Time series modeling¶
Contact your DataRobot representative for information on enabling automated time series (AutoTS) modeling.
Time series modeling forecasts multiple future values of the target. With out-of-time validation (OTV), by contrast, you are not forecasting but instead modeling time-relevant data and predicting the target value on each individual row. Time series forecast modeling is based on the following framework; see the reference section for a description of the framework elements. See the section on nowcasting to better understand that framework.
Requirements and availability¶
Be sure to review the time step, data requirements, interval units, and acceptable project types for time series modeling, which are described in detail below.
The following describes the steps to build time series models. Each step links to detailed explanations and descriptions of the options, where applicable. See the time series overview and description for detailed descriptions of how DataRobot implements time series modeling.
Load your dataset and select the target feature.
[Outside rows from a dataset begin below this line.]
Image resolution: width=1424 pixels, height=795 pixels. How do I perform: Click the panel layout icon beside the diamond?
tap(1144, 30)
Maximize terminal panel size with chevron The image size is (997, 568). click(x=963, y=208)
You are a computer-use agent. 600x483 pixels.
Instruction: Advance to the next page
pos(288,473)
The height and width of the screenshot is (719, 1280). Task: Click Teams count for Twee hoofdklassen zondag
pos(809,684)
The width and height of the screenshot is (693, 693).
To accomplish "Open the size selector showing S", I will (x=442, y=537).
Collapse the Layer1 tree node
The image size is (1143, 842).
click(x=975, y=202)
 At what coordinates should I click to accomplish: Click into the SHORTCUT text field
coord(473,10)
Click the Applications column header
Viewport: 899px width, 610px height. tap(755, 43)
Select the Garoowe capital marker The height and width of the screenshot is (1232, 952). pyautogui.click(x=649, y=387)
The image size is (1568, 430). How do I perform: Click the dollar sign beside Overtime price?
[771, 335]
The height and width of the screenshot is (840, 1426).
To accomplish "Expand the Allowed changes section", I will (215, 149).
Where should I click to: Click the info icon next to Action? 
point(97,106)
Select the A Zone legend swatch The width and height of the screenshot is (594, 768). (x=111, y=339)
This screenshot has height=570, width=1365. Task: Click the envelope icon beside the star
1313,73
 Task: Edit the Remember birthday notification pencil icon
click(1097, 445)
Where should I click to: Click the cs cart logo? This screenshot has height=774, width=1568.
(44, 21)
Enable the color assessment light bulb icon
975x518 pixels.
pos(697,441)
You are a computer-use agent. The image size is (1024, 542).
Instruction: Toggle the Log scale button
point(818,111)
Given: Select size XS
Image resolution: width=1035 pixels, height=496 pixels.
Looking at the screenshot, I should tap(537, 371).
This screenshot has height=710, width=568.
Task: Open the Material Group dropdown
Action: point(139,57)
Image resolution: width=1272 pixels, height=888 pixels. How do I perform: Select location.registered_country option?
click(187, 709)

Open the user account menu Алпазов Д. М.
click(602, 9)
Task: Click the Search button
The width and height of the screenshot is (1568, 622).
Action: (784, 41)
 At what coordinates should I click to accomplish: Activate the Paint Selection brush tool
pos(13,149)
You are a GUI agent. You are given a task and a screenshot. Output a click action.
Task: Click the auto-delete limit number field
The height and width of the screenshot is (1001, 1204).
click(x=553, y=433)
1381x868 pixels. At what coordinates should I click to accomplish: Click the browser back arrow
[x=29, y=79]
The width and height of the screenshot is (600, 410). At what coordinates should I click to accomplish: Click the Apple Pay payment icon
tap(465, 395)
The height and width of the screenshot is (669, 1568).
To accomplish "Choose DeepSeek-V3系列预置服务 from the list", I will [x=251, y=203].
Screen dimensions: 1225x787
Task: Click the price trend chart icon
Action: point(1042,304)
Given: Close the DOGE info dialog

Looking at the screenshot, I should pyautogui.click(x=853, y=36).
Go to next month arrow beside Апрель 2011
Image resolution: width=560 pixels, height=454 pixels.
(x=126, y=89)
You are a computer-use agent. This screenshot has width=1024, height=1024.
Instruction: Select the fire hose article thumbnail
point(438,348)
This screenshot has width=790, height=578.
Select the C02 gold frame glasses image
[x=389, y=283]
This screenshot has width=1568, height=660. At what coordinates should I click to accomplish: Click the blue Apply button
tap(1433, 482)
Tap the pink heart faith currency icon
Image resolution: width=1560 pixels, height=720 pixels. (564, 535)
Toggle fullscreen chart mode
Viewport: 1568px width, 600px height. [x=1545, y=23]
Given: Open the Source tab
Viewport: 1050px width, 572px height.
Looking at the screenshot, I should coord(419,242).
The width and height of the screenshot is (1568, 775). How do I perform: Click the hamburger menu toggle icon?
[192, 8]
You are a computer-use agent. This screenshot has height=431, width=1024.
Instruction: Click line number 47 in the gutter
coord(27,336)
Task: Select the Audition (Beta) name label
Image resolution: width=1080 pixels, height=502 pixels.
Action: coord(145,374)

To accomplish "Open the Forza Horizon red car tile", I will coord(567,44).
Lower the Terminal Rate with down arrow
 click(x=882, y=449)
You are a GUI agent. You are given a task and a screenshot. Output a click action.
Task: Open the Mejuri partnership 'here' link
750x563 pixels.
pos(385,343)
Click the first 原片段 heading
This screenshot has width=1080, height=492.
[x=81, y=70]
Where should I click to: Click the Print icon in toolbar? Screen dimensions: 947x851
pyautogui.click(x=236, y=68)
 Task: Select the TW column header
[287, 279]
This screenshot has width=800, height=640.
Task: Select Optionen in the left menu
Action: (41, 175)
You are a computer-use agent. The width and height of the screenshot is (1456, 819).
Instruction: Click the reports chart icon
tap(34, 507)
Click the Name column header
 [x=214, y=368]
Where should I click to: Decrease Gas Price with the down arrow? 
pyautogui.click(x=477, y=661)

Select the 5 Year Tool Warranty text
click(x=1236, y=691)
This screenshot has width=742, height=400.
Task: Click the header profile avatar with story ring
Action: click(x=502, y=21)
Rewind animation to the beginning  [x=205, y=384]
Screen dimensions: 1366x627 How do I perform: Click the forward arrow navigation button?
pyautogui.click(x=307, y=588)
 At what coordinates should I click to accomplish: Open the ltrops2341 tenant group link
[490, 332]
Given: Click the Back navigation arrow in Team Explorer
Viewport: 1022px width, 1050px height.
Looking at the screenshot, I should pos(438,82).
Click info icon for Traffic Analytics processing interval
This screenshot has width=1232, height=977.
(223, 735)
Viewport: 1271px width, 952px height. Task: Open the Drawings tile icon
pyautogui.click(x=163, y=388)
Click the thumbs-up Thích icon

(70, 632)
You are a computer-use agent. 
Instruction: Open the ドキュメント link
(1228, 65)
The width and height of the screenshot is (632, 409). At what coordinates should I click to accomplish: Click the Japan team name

If the dataset contains a date feature, the Set up time-aware modeling link activates. Click the link to get started.
From the dropdown, select the primary date/time feature. The dropdown lists all date/time features that DataRobot detected during EDA1.
After selecting a feature, DataRobot computes and then loads a histogram of the time feature plotted against the target feature (feature-over-time). Note that if your dataset qualifies for multiseries modeling, this histogram represents the average of the time feature values across all series plotted against the target feature.
Select the time series approach you would like to apply:
- Use Automated time series forecasting when you want to forecast multiple future values of the target (for example, predicting sales for each day next week). Use this to extrapolate future values in a continuous sequence.
- Use Automated time series nowcasting when you want to use modeling to determine current values.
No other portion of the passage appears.